Parker, who had calmed down a bit by the time we spoke to her on the phone, has lived in the Eastern Columbia since it opened in 2007. 

“We have had our fair share of security issues at this building,” she said, citing one instance where a group of people snuck onto the roof and threw beer bottles off of it. “And we also have enough problems maintaining the rules with people who already live here.”

She was pretty good-natured about the whole thing. Less so was the general manager of the building, Eric Teves.

“You upset a lot of people by writing what you did,” he said sternly. “This is a private residence. To be quite frank, it's quite offensive to building management – to be portrayed as if we're not able to keep our residents safe. It upset a lot of our residents, because you're encouraging people to trespass on our property.”

Teves stressed that it is very difficult to sneak into the Eastern Columbia. There are at least four different checkpoints you have to get past. And he said he had not noticed an uptick in break-ins since we posted our story.

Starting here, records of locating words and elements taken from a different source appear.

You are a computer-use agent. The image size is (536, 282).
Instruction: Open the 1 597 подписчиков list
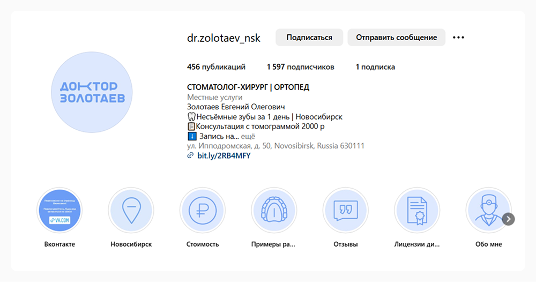point(300,67)
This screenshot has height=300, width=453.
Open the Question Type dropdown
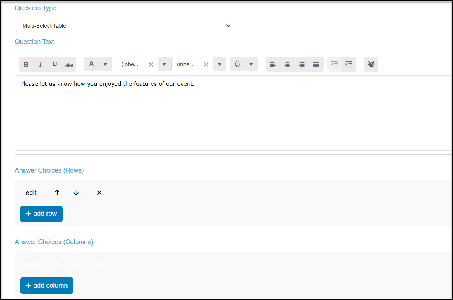[x=124, y=25]
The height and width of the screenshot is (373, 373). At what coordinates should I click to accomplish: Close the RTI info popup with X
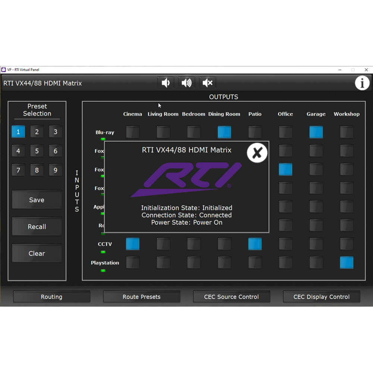(x=257, y=153)
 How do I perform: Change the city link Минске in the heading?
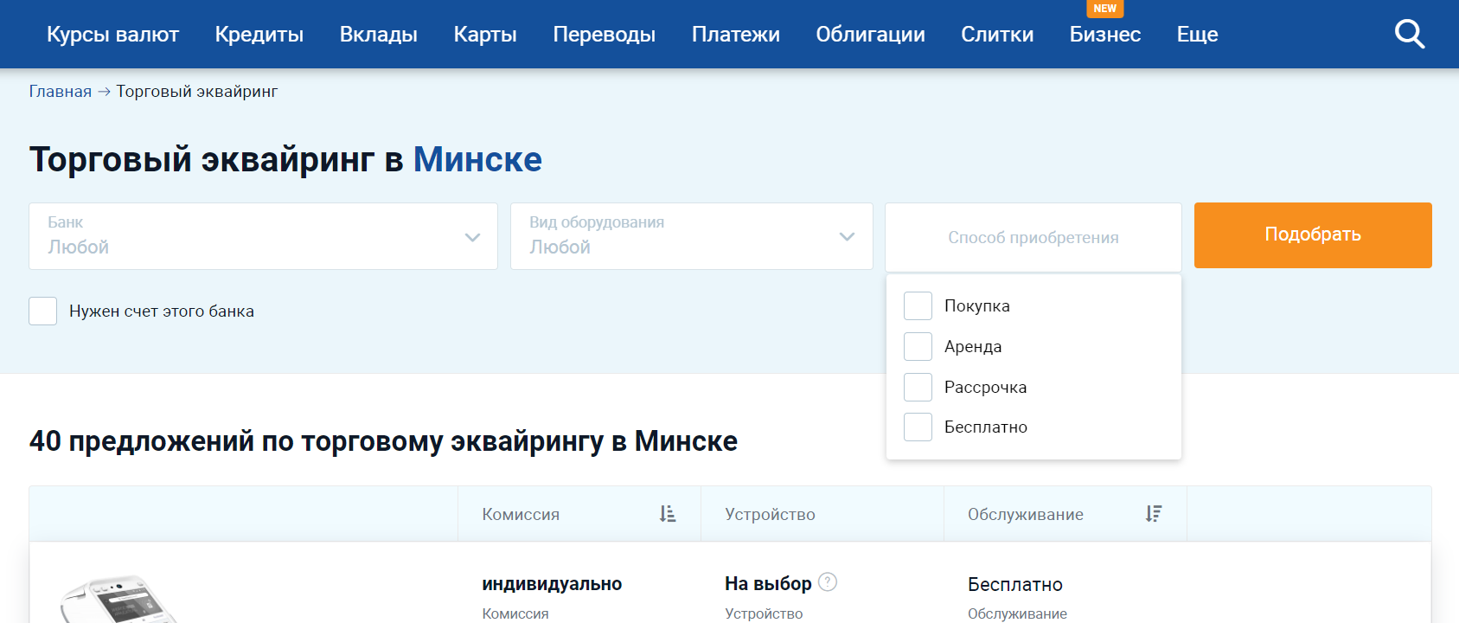pyautogui.click(x=477, y=160)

“I just worry when it's a hot sunny weekend, some people are going to have this brilliant idea that they're going to be able to get into our pool,” he said. “I don't think so.”

French economist Pierre-Joseph Proudhon once declared that “property is theft.” On the other hand, he later declared that “property is freedom.” So which is a pool? Is it the privatization of perhaps the quintessential public resource, water? Or is it a privately owned commodity, like an iMac or a Buick?

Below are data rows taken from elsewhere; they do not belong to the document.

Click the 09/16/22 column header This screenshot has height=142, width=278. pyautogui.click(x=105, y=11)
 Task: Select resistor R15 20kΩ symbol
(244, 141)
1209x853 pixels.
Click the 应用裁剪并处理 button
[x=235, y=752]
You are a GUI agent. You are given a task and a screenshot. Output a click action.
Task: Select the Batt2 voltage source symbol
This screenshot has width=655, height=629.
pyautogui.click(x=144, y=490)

If you let everyone into a pool, will that discourage the creation of more pools, leading to a pool shortage? These are deep, philosophical questions that can't be answered in a short blog post without an infographic or interactive map or some such thing. 

For now, let us say this: Try going to a public pool this summer. They're not nearly as filled with pee as you might imagine. I myself have never been to the Eastern Columbia pool, but if you must sneak into a pool, try a hotel. Not somebody's home.